Supplied material »
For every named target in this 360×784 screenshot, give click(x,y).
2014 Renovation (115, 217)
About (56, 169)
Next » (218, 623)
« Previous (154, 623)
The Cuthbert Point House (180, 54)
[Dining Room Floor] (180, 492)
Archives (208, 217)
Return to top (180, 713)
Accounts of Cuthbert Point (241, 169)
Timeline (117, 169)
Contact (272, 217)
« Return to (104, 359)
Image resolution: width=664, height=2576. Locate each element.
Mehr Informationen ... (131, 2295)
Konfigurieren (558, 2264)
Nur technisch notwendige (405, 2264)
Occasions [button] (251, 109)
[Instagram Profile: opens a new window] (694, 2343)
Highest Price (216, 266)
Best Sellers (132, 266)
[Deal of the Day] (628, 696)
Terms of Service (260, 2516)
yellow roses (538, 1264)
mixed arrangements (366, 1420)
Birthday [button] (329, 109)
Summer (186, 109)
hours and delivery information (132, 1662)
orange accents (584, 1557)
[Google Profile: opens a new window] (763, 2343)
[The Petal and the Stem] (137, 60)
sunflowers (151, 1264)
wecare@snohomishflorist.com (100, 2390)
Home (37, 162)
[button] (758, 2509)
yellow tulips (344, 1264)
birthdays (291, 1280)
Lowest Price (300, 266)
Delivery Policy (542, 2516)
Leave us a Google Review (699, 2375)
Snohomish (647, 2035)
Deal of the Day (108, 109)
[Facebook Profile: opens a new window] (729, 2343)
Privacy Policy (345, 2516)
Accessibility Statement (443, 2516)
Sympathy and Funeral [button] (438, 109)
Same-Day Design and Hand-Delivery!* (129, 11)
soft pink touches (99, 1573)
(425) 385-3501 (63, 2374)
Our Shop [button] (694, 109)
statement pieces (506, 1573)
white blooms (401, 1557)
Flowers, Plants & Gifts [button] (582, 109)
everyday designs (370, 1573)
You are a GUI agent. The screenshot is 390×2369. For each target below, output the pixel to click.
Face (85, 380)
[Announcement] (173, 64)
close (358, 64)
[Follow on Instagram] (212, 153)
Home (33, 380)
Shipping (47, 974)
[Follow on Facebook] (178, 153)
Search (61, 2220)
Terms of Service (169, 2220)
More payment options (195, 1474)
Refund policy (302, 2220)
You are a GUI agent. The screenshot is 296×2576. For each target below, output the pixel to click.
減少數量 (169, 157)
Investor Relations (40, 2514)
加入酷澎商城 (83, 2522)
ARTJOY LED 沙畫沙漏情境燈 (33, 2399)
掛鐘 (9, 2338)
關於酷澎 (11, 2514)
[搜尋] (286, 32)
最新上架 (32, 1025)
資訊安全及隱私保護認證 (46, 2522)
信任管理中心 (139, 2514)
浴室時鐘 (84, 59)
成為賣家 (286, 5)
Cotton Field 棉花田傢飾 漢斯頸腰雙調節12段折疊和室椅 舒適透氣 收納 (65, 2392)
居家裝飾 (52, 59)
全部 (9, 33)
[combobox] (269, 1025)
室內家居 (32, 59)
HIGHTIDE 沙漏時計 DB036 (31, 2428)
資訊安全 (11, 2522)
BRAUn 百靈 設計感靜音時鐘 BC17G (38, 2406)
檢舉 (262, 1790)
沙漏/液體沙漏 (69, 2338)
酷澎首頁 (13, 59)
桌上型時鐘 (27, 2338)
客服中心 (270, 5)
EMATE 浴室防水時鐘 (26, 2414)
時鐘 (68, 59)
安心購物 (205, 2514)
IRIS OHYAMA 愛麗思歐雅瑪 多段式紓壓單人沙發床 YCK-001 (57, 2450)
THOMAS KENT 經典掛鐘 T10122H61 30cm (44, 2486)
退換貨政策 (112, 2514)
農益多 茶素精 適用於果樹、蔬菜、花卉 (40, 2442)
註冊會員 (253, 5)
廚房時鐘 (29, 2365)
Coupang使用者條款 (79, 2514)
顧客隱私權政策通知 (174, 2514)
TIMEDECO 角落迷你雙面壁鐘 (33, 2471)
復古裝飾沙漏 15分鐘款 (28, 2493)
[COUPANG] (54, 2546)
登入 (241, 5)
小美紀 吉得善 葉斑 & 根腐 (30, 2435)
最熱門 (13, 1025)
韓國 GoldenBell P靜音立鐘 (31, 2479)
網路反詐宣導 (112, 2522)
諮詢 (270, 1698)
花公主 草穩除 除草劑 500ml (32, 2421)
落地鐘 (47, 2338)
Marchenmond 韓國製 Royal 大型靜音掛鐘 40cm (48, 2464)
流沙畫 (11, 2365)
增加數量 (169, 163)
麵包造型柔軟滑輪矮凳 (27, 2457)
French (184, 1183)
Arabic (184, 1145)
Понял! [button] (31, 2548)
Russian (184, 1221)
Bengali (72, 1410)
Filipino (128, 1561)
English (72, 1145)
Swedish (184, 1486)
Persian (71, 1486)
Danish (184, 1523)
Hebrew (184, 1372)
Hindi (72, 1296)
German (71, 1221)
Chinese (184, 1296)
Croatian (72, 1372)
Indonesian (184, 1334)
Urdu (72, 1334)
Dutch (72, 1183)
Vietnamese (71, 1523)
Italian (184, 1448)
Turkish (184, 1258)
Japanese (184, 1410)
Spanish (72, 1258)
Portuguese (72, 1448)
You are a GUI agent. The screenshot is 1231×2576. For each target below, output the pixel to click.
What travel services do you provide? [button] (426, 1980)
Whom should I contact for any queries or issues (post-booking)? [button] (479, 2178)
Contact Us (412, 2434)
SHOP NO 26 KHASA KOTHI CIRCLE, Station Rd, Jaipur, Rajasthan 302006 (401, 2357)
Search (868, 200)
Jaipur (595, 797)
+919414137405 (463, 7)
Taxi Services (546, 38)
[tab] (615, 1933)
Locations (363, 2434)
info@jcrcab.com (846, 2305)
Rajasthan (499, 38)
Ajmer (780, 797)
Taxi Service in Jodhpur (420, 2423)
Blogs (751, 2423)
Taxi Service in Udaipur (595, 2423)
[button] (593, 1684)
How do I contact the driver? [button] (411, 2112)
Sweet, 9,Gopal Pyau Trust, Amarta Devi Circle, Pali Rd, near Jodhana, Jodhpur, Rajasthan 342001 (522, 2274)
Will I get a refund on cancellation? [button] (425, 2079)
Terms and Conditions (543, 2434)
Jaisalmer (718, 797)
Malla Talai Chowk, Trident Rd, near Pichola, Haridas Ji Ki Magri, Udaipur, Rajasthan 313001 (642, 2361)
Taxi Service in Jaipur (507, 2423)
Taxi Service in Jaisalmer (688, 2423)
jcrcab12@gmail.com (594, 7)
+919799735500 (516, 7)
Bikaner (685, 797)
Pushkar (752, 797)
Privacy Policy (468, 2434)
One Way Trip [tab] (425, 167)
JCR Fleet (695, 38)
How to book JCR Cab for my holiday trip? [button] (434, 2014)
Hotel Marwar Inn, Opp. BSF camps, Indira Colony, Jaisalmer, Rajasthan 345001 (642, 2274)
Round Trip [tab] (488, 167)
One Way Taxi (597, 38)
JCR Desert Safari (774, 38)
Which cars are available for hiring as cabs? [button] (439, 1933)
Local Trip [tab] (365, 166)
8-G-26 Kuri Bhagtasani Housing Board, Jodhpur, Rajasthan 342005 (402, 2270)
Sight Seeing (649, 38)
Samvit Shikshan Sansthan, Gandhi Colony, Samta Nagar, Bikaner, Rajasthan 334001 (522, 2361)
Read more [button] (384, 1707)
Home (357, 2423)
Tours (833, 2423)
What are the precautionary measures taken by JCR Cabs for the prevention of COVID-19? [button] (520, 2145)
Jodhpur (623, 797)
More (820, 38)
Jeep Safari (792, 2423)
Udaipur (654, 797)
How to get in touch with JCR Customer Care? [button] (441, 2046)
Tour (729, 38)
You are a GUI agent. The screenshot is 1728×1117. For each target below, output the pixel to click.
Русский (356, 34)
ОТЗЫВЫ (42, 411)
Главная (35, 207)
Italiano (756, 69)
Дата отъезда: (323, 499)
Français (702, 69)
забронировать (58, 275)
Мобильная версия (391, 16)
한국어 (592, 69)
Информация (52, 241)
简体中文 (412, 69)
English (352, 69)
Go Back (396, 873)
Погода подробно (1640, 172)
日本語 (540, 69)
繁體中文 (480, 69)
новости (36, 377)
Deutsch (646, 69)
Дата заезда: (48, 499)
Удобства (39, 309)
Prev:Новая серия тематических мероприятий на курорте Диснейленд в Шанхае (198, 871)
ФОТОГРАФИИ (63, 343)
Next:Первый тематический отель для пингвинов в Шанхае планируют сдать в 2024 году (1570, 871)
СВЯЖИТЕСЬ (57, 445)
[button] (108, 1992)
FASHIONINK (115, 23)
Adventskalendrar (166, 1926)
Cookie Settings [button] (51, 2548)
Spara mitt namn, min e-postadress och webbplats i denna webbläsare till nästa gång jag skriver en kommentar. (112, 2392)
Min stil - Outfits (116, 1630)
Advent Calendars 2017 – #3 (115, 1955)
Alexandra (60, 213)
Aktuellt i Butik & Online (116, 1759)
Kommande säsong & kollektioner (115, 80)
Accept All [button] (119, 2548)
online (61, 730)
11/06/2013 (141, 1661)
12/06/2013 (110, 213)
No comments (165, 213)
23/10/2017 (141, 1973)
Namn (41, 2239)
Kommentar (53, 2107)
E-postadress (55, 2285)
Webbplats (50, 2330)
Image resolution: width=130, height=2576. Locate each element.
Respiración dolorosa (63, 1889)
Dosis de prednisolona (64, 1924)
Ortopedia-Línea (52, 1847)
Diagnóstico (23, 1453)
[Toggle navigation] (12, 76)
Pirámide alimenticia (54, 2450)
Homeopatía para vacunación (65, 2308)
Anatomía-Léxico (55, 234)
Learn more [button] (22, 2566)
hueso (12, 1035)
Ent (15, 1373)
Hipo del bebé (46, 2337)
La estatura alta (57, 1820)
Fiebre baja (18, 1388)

Work to complete » Print exactly and only the lines that start at the line with "Learn more [button] (22, 2566)" and run through the end of the listing above.

Solution to this problem »
Learn more [button] (22, 2566)
hueso (12, 1035)
Ent (15, 1373)
Hipo del bebé (46, 2337)
La estatura alta (57, 1820)
Fiebre baja (18, 1388)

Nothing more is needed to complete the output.